SECURITIES AND EXCHANGE COMMISSION
Washington, D.C. 20549
FORM 8-K
CURRENT REPORT PURSUANT TO SECTION 13 OR 15(d) OF
THE SECURITIES EXCHANGE ACT OF 1934
Date of Report: March 24, 1997
(Date of earliest event reported)
INTERNET COMMUNICATIONS CORPORATION
(Exact name of registrant as specified in its charter)
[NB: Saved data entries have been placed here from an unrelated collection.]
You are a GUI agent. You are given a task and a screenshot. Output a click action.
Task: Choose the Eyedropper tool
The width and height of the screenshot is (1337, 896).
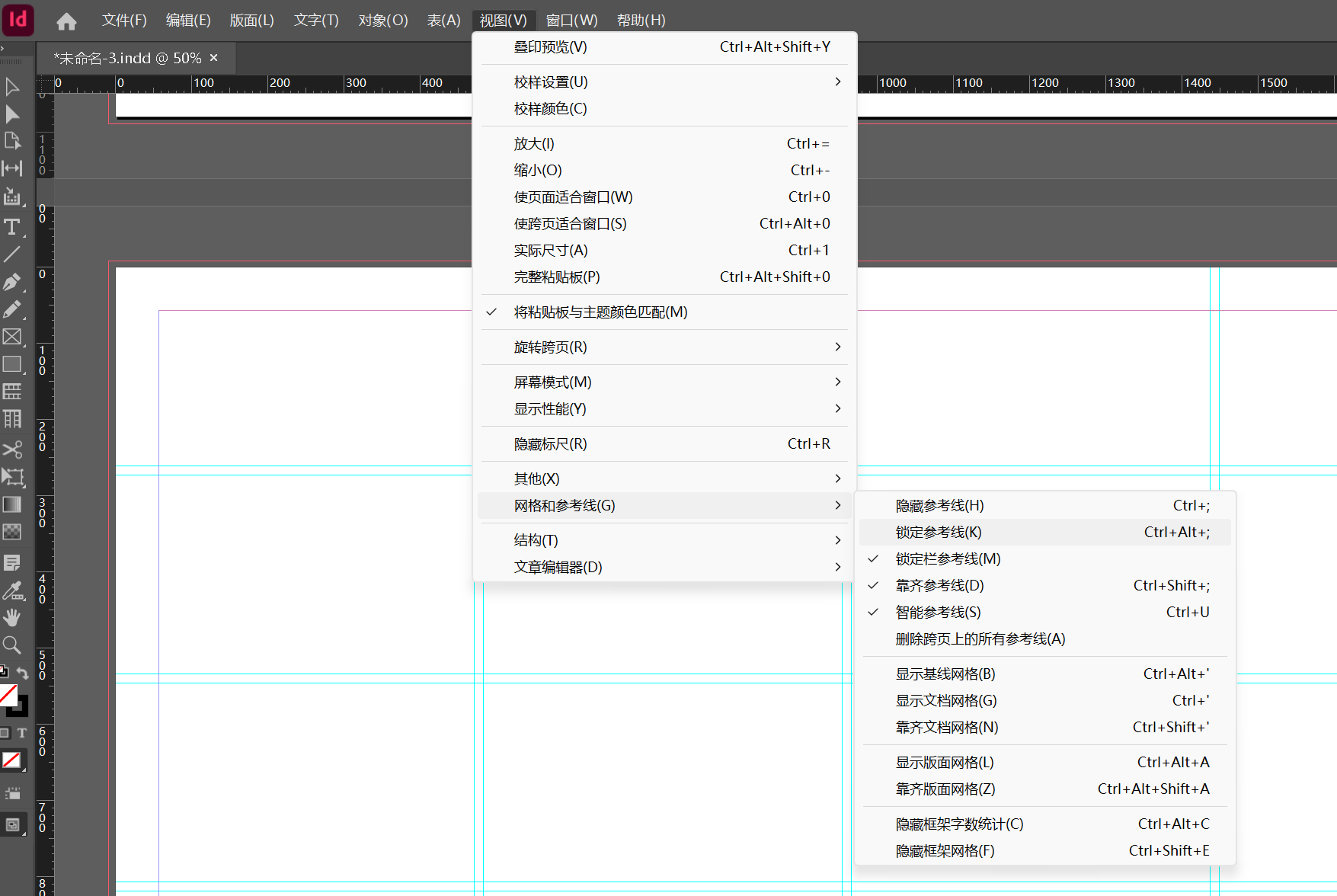(12, 590)
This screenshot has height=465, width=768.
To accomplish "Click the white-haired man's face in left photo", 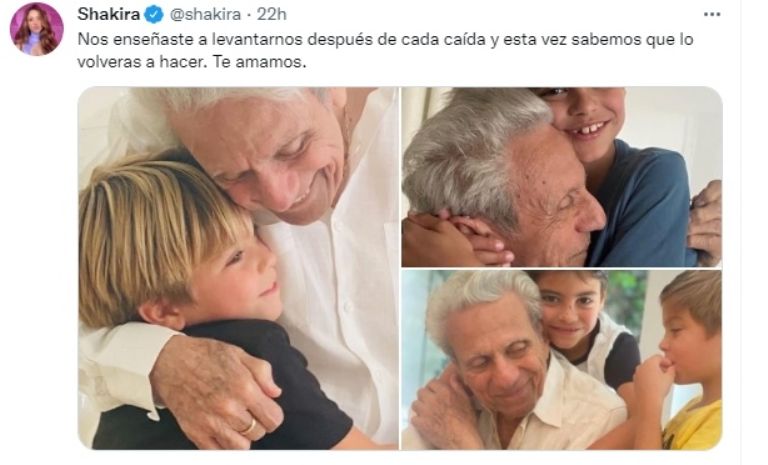I will pyautogui.click(x=277, y=157).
Colorado 0-19578 84-1095516
(State of incorporation) (Commission file number) (IRS Employer
Identification
No.)
7100 E. Belleview Ave., Suite 201, Englewood, CO 80202
(Address of principal executive offices) (Zip Code)
(303) 770-7600
(Registrant's telephone number)
Not Applicable
(Former name and address)
Item 5. Other Events
On April 3, 1997, Internet Communications Corporation announced
the execution on March 24, 1997, of an agreement to sell $3 million of
common stock to Interwest Group, Inc., a wholly-owned subsidiary of
Anschutz Company. Interwest Group agreed to purchase 631,597 common
shares at $4.75 per common stock share, and would receive warrants to
purchase 63,158 shares of common stock with an exercise price of $5.70
per share. The additional common shares would increase the beneficial
ownership position of Anschutz Company from 46.0% to 52.3%, and upon
exercise of the warrants, the beneficial ownership position would increase
to 52.9%.
Closing of the purchase is subject to a number of conditions,
including certain amendments or waivers under Internet's principal bank
loan. If the conditions to closing are met, closing is anticipated to
occur near the end of April 1997.
SIGNATURES
Pursuant to the requirements of the Securities Exchange Act of 1934,
the Registrant has duly caused this report to be signed on its behalf
by the undersigned hereunto duly authorized.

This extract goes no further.